Jika Mesjéd Jami' tepat berada di tepi Sungai Kapuas, maka tidak demikian dengan Istana Qadriyah. Dari tepi Sungai Kapuas di sekitar Tanjong Besiku dapat dilihat secara jelas bangunan Mesjéd Jami' yang khas itu. Dari Mesjéd Jami', berjalan sedikit ke arah ulu barulah kita dapat menjumpai Istana Qadriyah. Untuk menuju ke Istana Qadriyah, kita harus melewati dulu benteng istana berupa gerbang. Masyarakat Pontianak biasa menyebut benteng istana ini dengan sebutan Gerbang Kote atau Pintu Kote. Dari sinilah sebenarnya isi tulisan ini bermula.

Di sekitar Pintu Kote kini lebih tampak seperti pasar (dan memanglah pasar yang tak tentu rudu bentuknya). Sudah tak tampak lagi kalau di situ dahulunya adalah pusat daulat Negeri Pontianak. Entah bagaimana lagi menggambarkan betapa sebaknya hati memandang semua itu.

Dahulu ketika masih sering melintas di sekitar Pintu Kote ini memanglah suasananya sudah seperti itu, ramai, apalagi memang ada pasar dan kedai-kedai yang berhampiran di dekatnya. Tapi kini suasana yang tampak itu semakin kacau balau tak tentu rupa.
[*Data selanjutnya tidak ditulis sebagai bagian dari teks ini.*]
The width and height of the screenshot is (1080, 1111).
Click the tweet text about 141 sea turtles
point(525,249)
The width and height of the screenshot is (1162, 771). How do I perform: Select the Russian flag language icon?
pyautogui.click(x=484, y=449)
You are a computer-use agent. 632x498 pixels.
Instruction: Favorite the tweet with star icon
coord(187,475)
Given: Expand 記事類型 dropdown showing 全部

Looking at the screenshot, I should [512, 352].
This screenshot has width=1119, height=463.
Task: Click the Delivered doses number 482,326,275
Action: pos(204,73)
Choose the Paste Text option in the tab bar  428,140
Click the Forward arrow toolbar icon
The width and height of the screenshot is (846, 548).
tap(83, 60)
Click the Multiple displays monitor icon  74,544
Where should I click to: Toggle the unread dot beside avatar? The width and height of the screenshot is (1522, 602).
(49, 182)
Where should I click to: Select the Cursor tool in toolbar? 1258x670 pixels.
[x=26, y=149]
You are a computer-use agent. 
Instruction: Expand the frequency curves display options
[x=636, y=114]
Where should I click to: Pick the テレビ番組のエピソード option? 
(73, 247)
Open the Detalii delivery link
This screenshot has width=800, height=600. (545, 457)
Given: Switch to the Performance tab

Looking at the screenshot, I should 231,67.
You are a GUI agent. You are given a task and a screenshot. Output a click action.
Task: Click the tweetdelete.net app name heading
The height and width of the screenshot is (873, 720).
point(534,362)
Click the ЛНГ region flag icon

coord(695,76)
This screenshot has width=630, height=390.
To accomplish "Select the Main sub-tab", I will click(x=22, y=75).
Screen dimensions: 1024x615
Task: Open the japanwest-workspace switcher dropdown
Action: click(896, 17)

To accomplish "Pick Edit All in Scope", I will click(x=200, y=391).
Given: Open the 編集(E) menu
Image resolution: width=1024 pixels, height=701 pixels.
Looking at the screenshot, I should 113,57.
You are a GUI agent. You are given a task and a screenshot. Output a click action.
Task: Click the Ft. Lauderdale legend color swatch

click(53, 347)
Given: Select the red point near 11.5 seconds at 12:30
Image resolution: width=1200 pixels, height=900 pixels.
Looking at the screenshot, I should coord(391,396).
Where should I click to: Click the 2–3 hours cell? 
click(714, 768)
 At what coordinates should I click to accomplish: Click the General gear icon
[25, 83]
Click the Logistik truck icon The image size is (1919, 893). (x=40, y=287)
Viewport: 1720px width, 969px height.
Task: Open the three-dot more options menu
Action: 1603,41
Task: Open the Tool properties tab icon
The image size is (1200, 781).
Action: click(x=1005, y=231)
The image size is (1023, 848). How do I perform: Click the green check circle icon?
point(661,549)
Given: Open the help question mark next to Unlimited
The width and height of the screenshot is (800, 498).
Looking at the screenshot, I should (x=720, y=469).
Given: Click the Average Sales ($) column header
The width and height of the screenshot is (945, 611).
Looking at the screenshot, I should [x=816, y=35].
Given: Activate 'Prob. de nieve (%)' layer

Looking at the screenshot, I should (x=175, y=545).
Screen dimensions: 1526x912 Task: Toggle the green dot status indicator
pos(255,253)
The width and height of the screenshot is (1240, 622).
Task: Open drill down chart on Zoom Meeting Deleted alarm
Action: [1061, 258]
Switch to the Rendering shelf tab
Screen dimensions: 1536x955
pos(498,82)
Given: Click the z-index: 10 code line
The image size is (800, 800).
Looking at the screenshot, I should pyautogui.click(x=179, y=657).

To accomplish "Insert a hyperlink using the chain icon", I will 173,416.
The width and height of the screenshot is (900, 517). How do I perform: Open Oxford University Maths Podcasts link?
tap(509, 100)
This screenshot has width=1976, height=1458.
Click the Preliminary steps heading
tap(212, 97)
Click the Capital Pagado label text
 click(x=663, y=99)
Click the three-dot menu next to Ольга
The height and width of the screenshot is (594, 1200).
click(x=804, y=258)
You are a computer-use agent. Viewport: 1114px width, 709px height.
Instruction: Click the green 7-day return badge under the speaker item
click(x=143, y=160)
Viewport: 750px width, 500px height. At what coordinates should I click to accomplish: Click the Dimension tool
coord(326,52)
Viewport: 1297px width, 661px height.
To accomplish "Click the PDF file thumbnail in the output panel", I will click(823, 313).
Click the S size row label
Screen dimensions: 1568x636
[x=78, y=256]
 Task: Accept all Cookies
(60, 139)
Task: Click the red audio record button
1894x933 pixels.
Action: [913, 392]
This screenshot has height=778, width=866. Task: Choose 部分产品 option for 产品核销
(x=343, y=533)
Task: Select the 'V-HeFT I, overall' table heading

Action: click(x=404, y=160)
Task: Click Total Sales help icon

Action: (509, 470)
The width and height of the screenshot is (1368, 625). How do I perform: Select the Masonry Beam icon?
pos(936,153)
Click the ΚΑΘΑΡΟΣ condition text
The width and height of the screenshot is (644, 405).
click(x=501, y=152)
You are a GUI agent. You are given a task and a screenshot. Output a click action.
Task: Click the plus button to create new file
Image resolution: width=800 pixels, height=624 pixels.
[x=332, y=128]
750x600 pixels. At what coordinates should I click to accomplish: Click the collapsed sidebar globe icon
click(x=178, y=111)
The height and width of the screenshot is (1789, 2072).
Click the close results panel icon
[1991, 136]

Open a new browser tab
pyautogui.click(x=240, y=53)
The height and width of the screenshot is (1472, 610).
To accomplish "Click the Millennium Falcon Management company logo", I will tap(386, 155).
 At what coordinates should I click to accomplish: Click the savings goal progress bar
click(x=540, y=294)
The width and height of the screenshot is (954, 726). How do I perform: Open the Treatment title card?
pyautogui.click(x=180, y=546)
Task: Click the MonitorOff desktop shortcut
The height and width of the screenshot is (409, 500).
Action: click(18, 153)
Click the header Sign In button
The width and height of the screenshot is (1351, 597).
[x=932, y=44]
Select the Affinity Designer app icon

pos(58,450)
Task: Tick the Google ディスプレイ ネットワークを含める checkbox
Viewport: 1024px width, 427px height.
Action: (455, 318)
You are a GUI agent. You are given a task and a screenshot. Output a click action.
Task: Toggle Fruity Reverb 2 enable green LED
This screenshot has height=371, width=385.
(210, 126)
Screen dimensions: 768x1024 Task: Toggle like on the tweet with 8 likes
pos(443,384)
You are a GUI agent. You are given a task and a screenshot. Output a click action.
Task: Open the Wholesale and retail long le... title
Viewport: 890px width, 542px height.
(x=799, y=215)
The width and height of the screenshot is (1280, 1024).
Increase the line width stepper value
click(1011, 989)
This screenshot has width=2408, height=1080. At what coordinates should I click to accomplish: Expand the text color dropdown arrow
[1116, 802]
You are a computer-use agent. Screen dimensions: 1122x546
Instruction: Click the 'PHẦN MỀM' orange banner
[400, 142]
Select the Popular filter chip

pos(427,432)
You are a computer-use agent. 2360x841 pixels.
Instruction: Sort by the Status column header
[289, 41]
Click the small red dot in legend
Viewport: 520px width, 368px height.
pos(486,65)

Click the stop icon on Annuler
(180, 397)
Berjualan pakaian di dekat Tugu Peringatan
Juru Foto: Dony Oesman

Tugu Peringatan, demikianlah kami biasa menyebutnya. Didirikannya tugu itu merupakan tapak ingatan rakyat Negeri Pontianak, tanda kasih sayang rakyat terhadap sultannya. Tugu yang berada di dekat Pintu Kote tersebut dibangun untuk memperingati 40 tahun masa pemerintahan Sultan Syarif Muhammad Al-Qadri (Sultan Pontianak ke-VI). Tapi kini apa pula macamnya yang terjadi dengan bangunan Tugu Peringatan tersebut? Lihatlah, orang-orang yang entah dari mana datangnya itu, orang-orang yang tak punya adab dan tak punya adat itu dengan semau hatinya menggantung-gantungkan barang dagangannya tepat di Tugu Peringatan yang dimaksud. Pemandangan tak sedap tersebut sungguh menyayat-nyayat hati, bagai dihiris sembilu, kemudian luka itu disiram cuka.

Pengunjung yang sedang berfoto-foto di Balairung Istana Qadriyah
Juru Foto: Yusni Nahkoda

Lihatlah pula pemandangan lainnya yang tak kalah memilukan. Motor dan mobil yang seenaknya saja dilintangkan oleh para pengemudinya di sepanjang jalan dekat Pintu Kote, bahkan ada yang sampai meletakkan kendaraannya pas di laman Istana Qadriyah di dekat tangga naik ke istana. Belum lagi pakaian orang-orang entah dari mana itu yang berkunjung masuk ke Istana Qadriyah, yang pakaiannya itu seperti pakaian orang-orang yang tak punya adat serta tak punya adab. Belum lagi perangai orang-orang tersebut di dalam Istana Qadriyah, poto sana poto sini, bergerak ke sana bergerak ke sini, entah apa pula yang ada di dalam isi kepala mereka itu. Tak tau kah mereka bahwa tempat yang ditijak-tijaknya itu adalah tempat para sultan kami suatu kala dahulu memangku Negeri Pontianak dengan segenap daulat, marwah, dan martabat, hingga tamaddun negeri kami menjulang puncak kegemilangannya.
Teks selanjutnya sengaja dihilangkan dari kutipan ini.